“El blanco no sabe que una jícara no lleva más agua que el agua que señalan sus bordes. La demás derrama y desperdicia”.
(Ermilio, Abreu Gómez)
En el lenguaje conversacional es posible escuchar “indito”, para referirse generalizadamente a los indígenas, mostrando como la sociedad mestiza actual minimiza gran cantidad de aspectos culturales y antropológicos que por lo visto diversos sectores, por no do decir la mayoría, ignoran.

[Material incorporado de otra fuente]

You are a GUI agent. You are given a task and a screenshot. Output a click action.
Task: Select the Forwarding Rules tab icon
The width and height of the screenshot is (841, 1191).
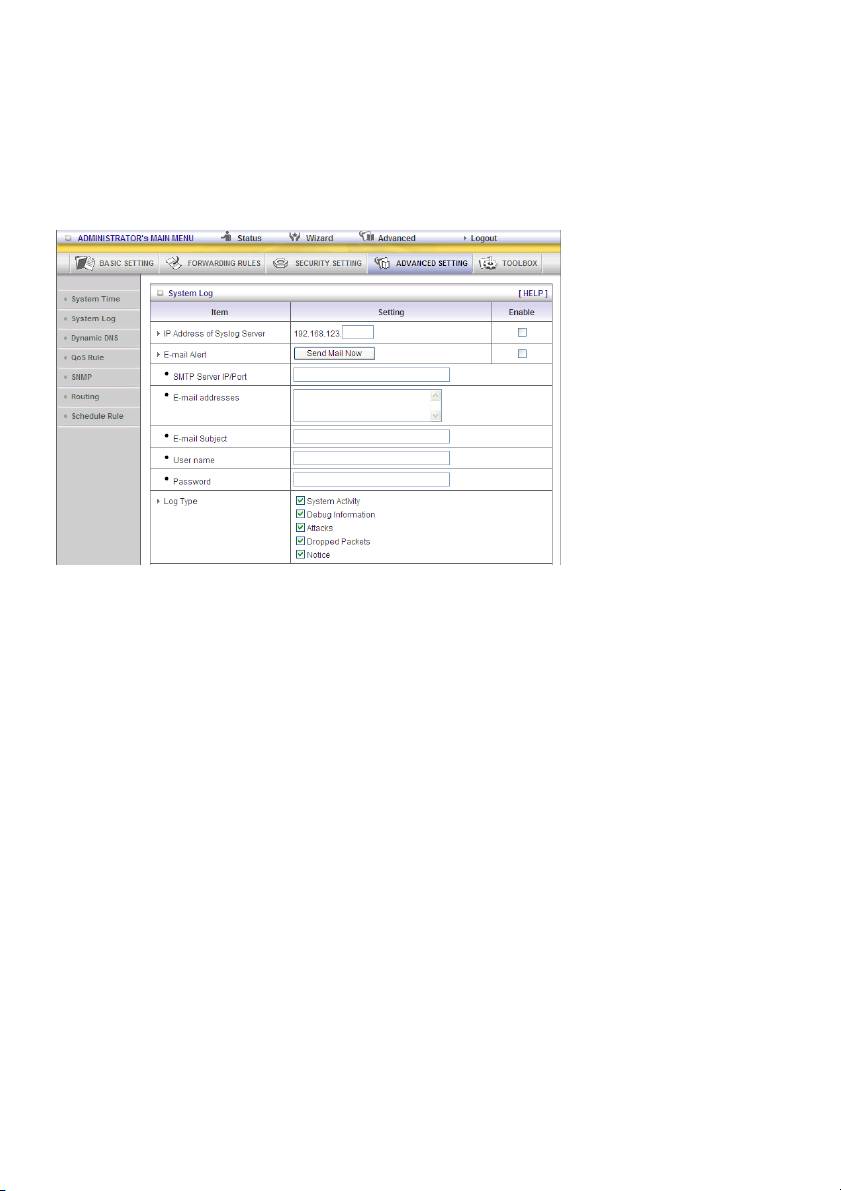click(173, 264)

“Una civilización que desarrollo brillantemente la astronomía, las matemáticas, la medicina, la agricultura, la pintura, ¡La grande escultura!, la arquitectura, la literatura, la herbolaria, la educación, el tejido de telas, la artesanía… y otras que nos faltan… eso fue la civilización mesoamericana señores!” Sin duda el legado mesoamericano, que mas allá de “inditos”, o retomando nuevamente el vulgo conversacional “oaxaquitas”, es importante romper esta agraviante generalización, ya que convivían y combatían diversas culturas, entre ellas los aztecas, mayas, totonacas, mixtecas, chichimecas, otomíes, tarascos, huicholes, chontales, zapotecas, chinantecas, toltecas, olmecas, que como nos dice Octavio Paz: “Sorprende la pluralidad de ciudades y culturas, que contrasta con la relativa homogeneidad de sus rasgos mas característicos”.
Es importante hacer hincapié, y romper la perspectiva existencial que por educación (exitosa o ineficiente), ha sido impuesta desde tiempos memoriales, darnos cuenta que nuestra visión no es meramente propia, y que nuestra parcialidad es moldeada al margen de las entes dominantes. De esta manera si es que deseamos echar un vistazo a la realidad indigenista, como se expresa un critico de Castaneda y su obra ‘[…] en una “realidad no ordinaria”, tan objetiva como la cotidiana pero totalmente distinta, inexplicable para nuestros esquemas de pensamiento […], es necesario hacer primero filosofía.